Task item: Each line from the one bearing "The height and width of the screenshot is (747, 1574)." through the last line of the entries below should be returned exactly, with pictures left out.

Content starts

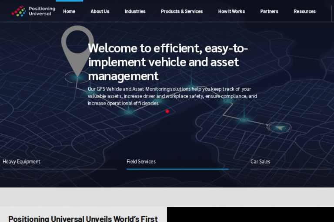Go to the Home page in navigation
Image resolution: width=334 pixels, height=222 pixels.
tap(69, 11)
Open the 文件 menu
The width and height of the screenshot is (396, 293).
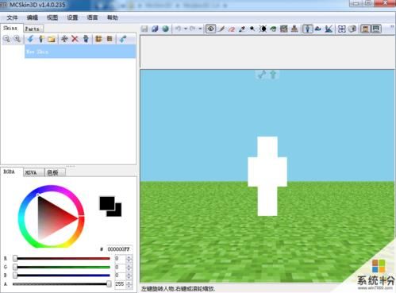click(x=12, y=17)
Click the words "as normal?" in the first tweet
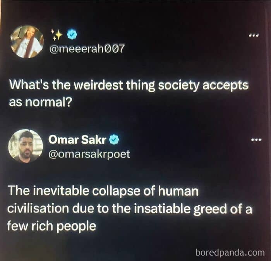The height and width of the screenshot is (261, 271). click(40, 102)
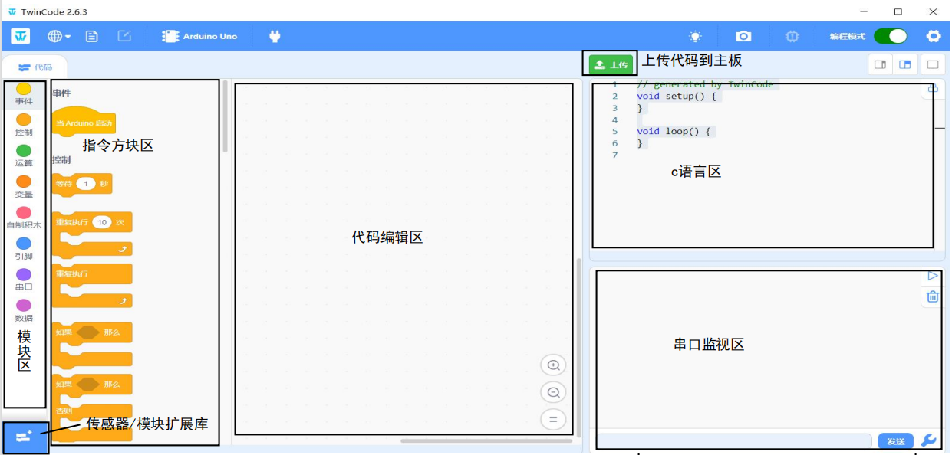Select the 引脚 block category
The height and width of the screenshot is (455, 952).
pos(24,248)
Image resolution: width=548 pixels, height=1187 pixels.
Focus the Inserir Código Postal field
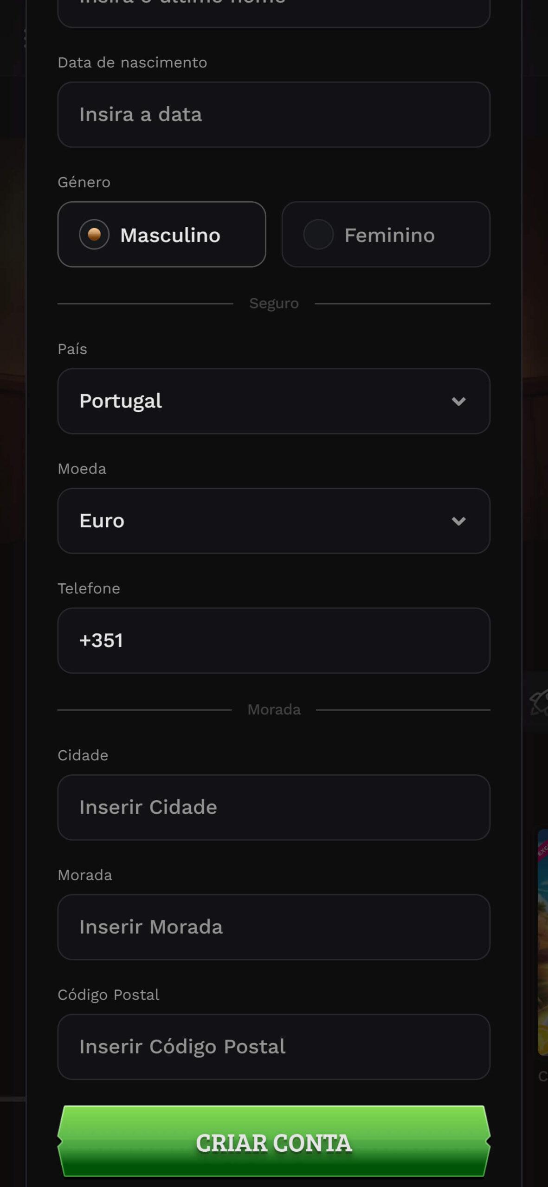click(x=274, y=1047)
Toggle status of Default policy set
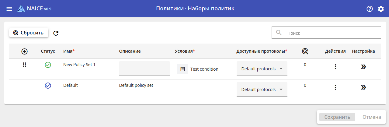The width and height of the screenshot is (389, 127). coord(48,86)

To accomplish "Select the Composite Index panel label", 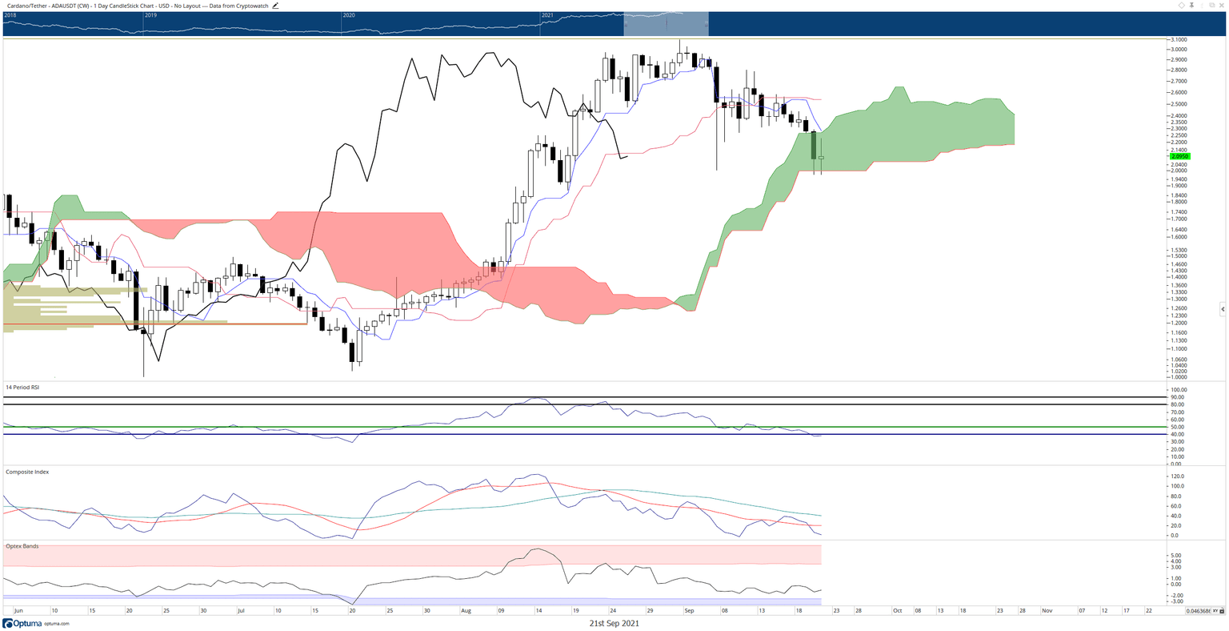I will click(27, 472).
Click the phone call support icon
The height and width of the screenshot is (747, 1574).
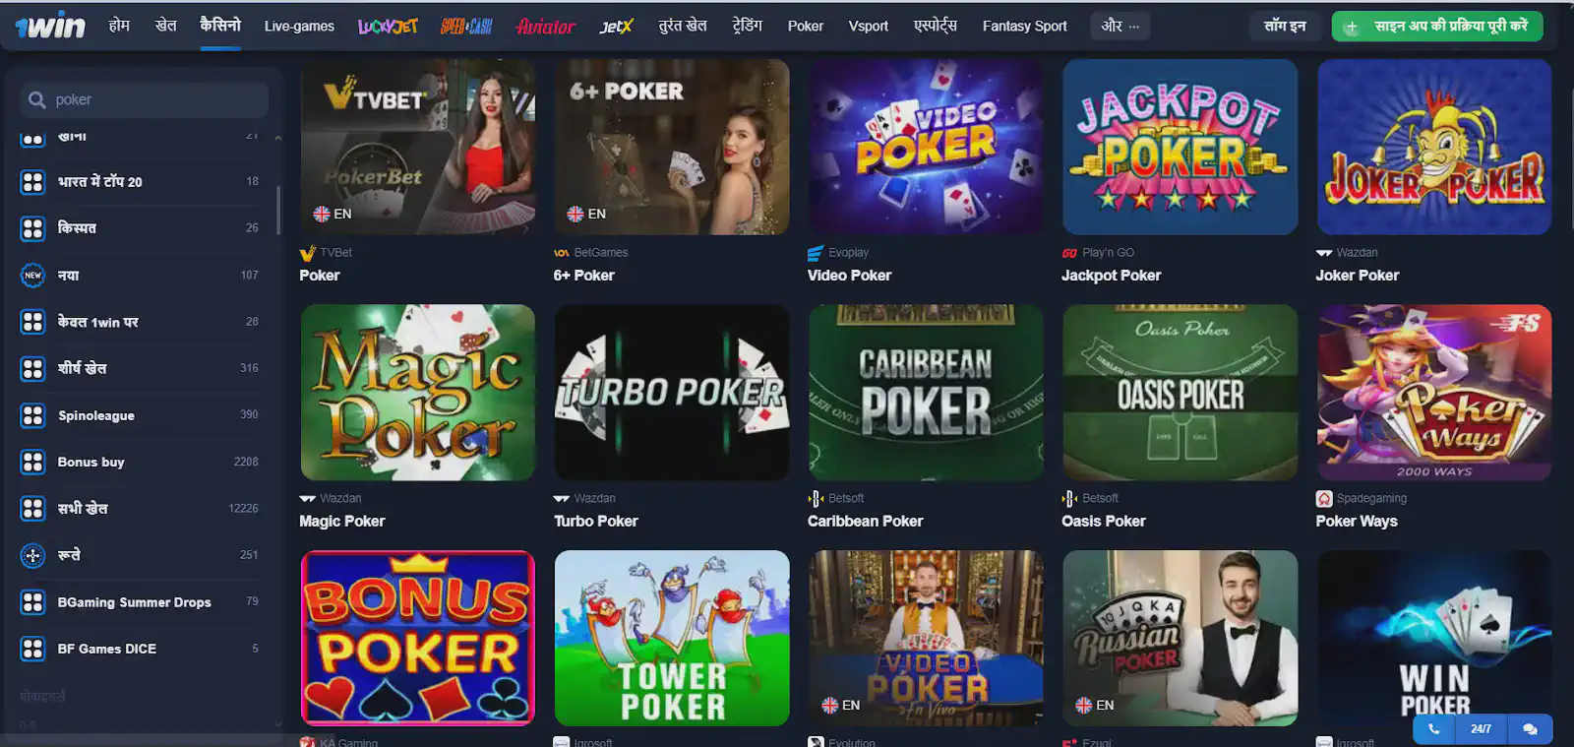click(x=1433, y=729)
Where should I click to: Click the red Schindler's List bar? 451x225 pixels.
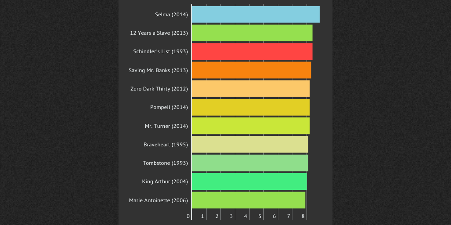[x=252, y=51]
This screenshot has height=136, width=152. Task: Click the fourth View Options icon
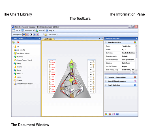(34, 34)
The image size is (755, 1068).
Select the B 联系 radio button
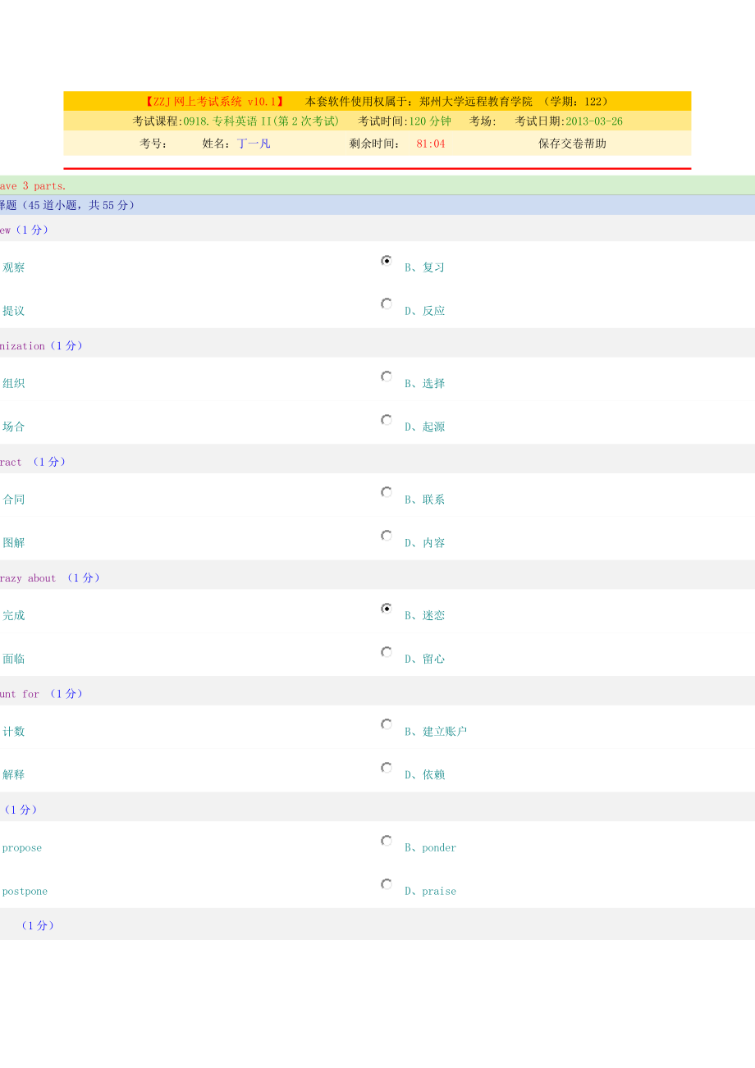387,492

Content ends

Reply to the task:
The height and width of the screenshot is (747, 1574).
click(x=1433, y=729)
Where should I click to: Click the red Schindler's List bar? 451x225 pixels.
[x=252, y=51]
This screenshot has height=136, width=152. Task: Click the fourth View Options icon
(34, 34)
The image size is (755, 1068).
Select the B 联系 radio button
387,492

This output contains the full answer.